Le projet controversé visant à légaliser l'aide médicale à mourir a franchi une nouvelle étape, mardi, avec l'appui sans équivoque donné par la protectrice du citoyen.

Raymonde Saint-Germain va même jusqu'à souligner le courage démontré en haut lieu, alors que l'Assemblée nationale s'apprête à briser le tabou entourant la délicate question de l'intervention médicale entraînant la mort, dans les cas de grands malades en fin de vie.

Lors de son témoignage en commission parlementaire étudiant le projet de loi 52 sur l'aide à mourir, la protectrice du citoyen a dit approuver la démarche privilégiée par le gouvernement quant à la procédure à mettre en place lorsque des patients sont déterminés à mettre fin à leurs jours et lancent un appel à l'aide à leur médecin.

Elle a jugé qu'il s'agissait d'un projet de loi équilibré, qui allait assurer l'autonomie et la volonté des grands malades souffrants qui demandent à mourir, tout en protégeant le droit à la vie des personnes les plus vulnérables de la société, un droit reconnu dans les chartes.

La protectrice avait cependant quelques recommandations à formuler, comme d'affirmer que le soutien médical accordé aux mourants devait être doublé d'une offre accrue de soins palliatifs.
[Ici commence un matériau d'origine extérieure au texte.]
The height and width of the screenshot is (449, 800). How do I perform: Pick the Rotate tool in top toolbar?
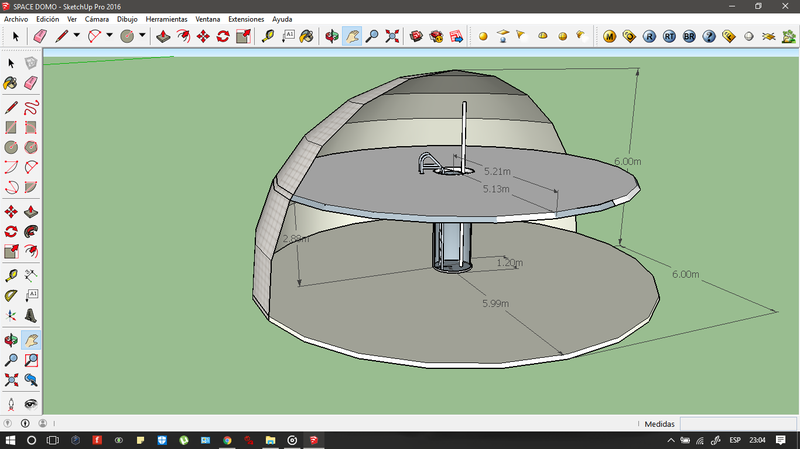point(223,36)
Car l'accès à de tels services est à l'heure actuelle nettement déficient dans plusieurs régions, a-t-elle noté.

«Cet élément est d'une importance capitale. Toute personne, lorsqu'elle arrive à cette étape terminale de sa vie, doit pouvoir bénéficier de soins de qualité et d'un environnement stable où le respect de son intimité est assuré», a-t-elle fait valoir.

De plus, pour que les mourants aient droit à leur intimité et à leur dignité jusqu'à la fin, elle recommande que le projet de loi soit amendé pour faire en sorte que toute personne malade en fin de vie puisse jouir sans frais d'une chambre privée à l'hôpital.

«Il ne faut jamais que la question de l'argent soit un enjeu», quand il s'agit de grands malades à l'agonie, a fait valoir celle qui a pour mandat de protéger les citoyens québécois les plus vulnérables.

Le projet de loi 52, piloté par la ministre déléguée aux Services sociaux, Véronique Hivon, propose d'encadrer de façon stricte les cas de malades incurables qui demandent aux médecins qu'on les aide à abréger leurs souffrances.

Il prescrit notamment les conditions et les balises très précises qui permettront à un médecin de donner suite à une telle demande, sans risque de s'exposer à des poursuites.

En fait, l'accès à la sédation terminale sera très limité et encadré. Pour être jugé admissible à la procédure, le patient majeur devra souffrir d'une maladie incurable, être à l'agonie, et affirmer ne plus pouvoir endurer ses douleurs. Il devra consentir par écrit au traitement. Les personnes inaptes n'y auront donc pas accès.

Deux médecins devront juger de la pertinence de la demande et de la conformité aux conditions imposées.

Mais malgré toutes les précautions prises sur le plan éthique, et toutes les restrictions qui accompagnent ce projet de loi, il ne fait pas l'unanimité.

Parmi ses détracteurs, on trouve aux premières loges le docteur Paul Saba, qui est venu, au nom de la Coalition des médecins pour la justice sociale, démolir le projet de loi 52, qui placerait le gouvernement en conflit d'intérêts, selon lui.

Ainsi, derrière un noble objectif de compassion, le gouvernement cacherait ses véritables intentions: faire des économies sur le dos des grands malades, en accélérant leur mort pour libérer des lits.

«Ils vont faire des économies. C'est clair! Parce qu'il manque de lits, de ressources, dans les CHSLD. Ils coupent partout», a-t-il dit en point de presse, en marge de sa présence en commission.

«Les gens n'osent pas le dire, moi je peux le dire. Je ne suis pas avec un parti politique. Ils ont un intérêt économique pour aller de l'avant», a-t-il assuré.

À ses yeux, ce qu'on appelle l'«aide médicale à mourir» est en fait un acte criminel, donc illégal, et indéfendable sur le plan de l'éthique médicale.

«Le médecin ne doit jamais donner la mort intentionnellement», a soutenu le médecin, qui exerce à Montréal.